More than two million people have been marooned by late monsoon floods in 15 of the country's 64 districts, according to the Bangladesh Water Development Board (BWDB).
The flood waters first hit the country from the neighbouring Indian provinces of Bihar, West Bengal, Arunachal, Assam and Meghalaya at end-August, entering Bangladesh's three major rivers systems, including the Brahmaputra, Ganges and Meghna.
Inundating the north-western and north-eastern districts, that same water is now flowing south through the country's heartland – threatening to flood Dhaka, Munshiganj, Manikganj, Faridpur and Shariatpur districts in the south-central region.
Water levels along the Ganges-Padma and the Meghna river systems continue to rise.

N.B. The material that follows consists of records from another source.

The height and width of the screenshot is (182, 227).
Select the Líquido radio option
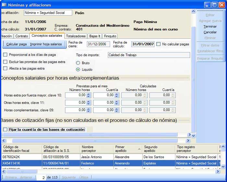tap(78, 70)
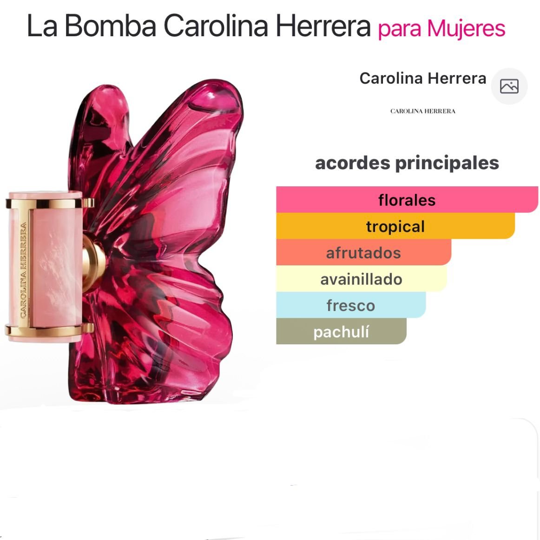Select the fresco accord bar
The width and height of the screenshot is (540, 540).
coord(351,305)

And while the Brahmaputra-Jamuna system registered a drop at points upstream, it is still rising downstream.
As of 4 September, 29 out of the country's 73 rivers monitored by the FFWC registered an increase in water levels over the previous 24 hours, with 23 now flowing above the danger level.

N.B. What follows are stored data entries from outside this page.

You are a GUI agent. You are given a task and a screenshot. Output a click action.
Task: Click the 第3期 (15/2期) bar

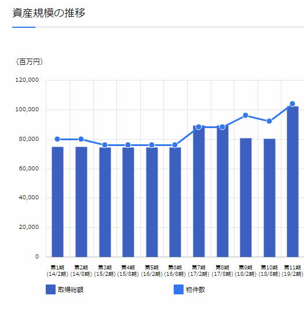105,202
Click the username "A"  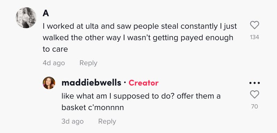coord(46,14)
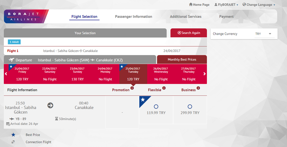The image size is (287, 147).
Task: Choose Sunday 23/04/2017 at 130 TRY
Action: pos(77,74)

Flooding in Sylhet and Sunamganj districts will likely continue as the region (including Kachhar, Goalpara and Dhubri districts in the neighbouring Indian Assam Province) has been experiencing heavy rainfall for last few days.
Nearly 125,000 people in Lalmonirhat, Kurigram and Rangpur districts alone have been marooned, while two young girls drowned in flood waters in the Chalonbeel area in Tarash Sub-district earlier this week.
Hundreds of "chars" (river islands) have been submerged, trapping tens of thousands and prompting many people to shift to higher ground along flood embankments.
The marooned people are now suffering from an acute lack of drinking water and food, say relief workers, while livestock does not have enough fodder.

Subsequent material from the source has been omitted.